Cuando Almagro supo que Coya se aproximaba a la ciudad, ya el fuego de su amor era irresistible; en medio de sus delirios creía que su amor era solo el que guiaba a la hermosa; pero bien veía por otra parte, que un formidable ejército huyó vencido al esfuerzo de los conquistadores: ¿qué pudiera prometerse Coya con mil guerreros más que una segura derrota? Huascar había dado cruel muerte a los castellanos que habían sido vencidos; Pizarro derramaba horrores en Cuzco, y en todo el imperio; sólo el negro pendón tremolaba en las playas del Mediodía, y Coya hecha prisionera expiraría entre tormentos. Ocollo no sentía ya fuerza para soportar sus penas, mil veces prefiriera la muerte a la desgracia de Coya, y Almagro aun tenía por ella que batirse.

Poco a Pizarro intimidara la fuerza que conducía Coya; un corto destacamento bastaría para vencerla; pero Luque como acostumbrado a proveer, temió de su influencia en los castellanos; ya satisfechos de tesoros, conoció lo crítico del campo español con las disensiones intestinas. Le pareció que lo que más convendría a la causa del cristianismo sería valerse de toda la influencia del sacerdocio para suspender por algunos días el duelo de los jefes y así procurar la unión, procurar que Ocollo cediera al amor de Pizarro, o preparar a Almagro un golpe a que no pudiera resistirse. Tal fue su actividad, tal el poder que sobre los fanáticos de siglo XVI ejercía el vicario, que triunfó al fin, y se suspendió por diez días el duelo.

Como la fuerza de Coya no era imponente, y apenas hostilizaba, contentándose con ocupar los montes vecinos y proteger la emigración, no se procedió tampoco con actividad a su persecución, y sólo un corto destacamento, entorpecido cuanto era posible por Almagro, cuidaba de que no bajasen a las campiñas, ni embarazasen las comunicaciones. Benalcázar mandaba el destacamento; Benalcázar, aunque ocultamente era el primero de los secuaces de Almagro, y jamás Coya peligrara.

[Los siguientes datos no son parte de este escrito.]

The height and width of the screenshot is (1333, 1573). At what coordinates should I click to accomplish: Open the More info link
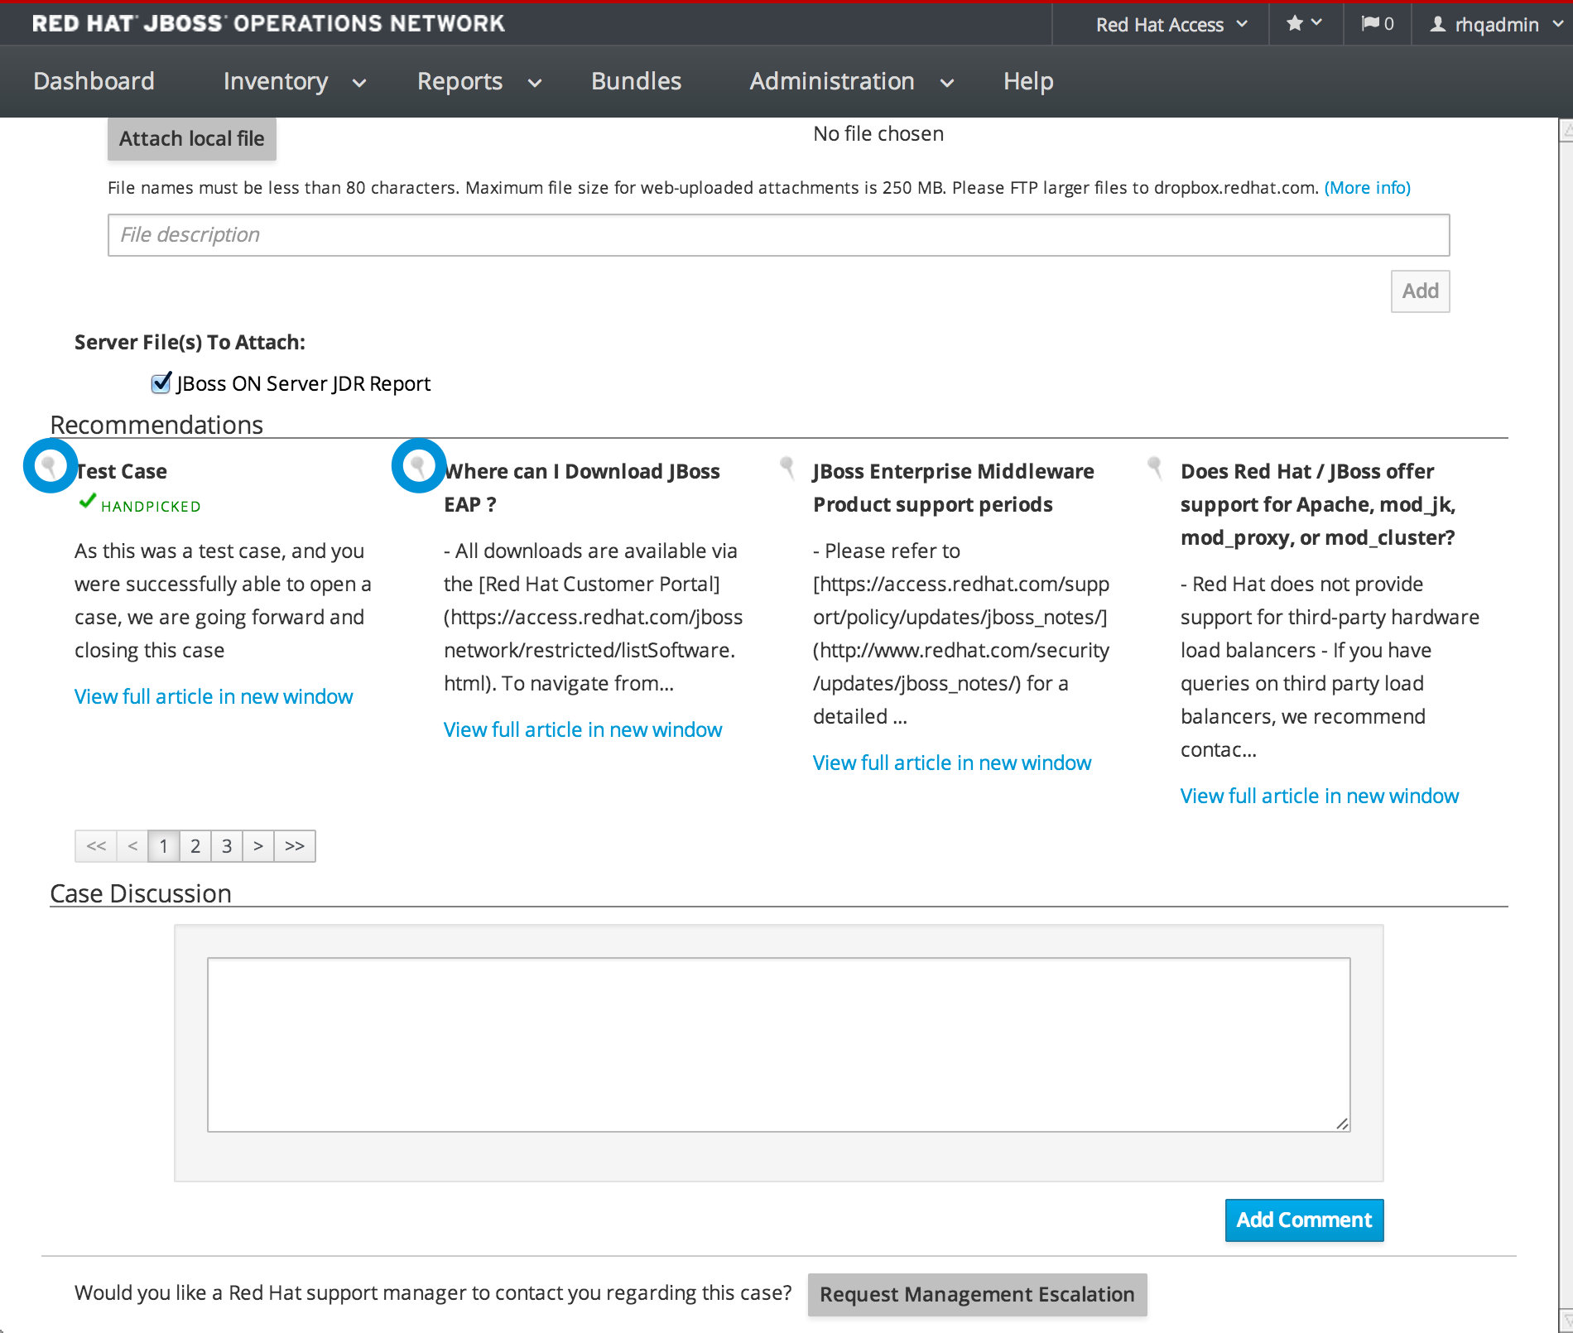click(x=1367, y=188)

El enamorado caballero luego que la noche extendía su negro manto, en su veloz caballo marchaba a los montes en busca de su adorada, a pesar del odio y eterna desconfianza que inspirara a sus compañeros. El violento carácter de Luque y de Pizarro no podía tolerar por más tiempo a un compañero, que lejos del cooperar a la destrucción del Nuevo Mundo, entorpecía todos sus planes y sembraba la discordia: el rompimiento era indispensable, y Almagro sería víctima de su furor porque así importaba también al trono de Castilla y a la curia romana.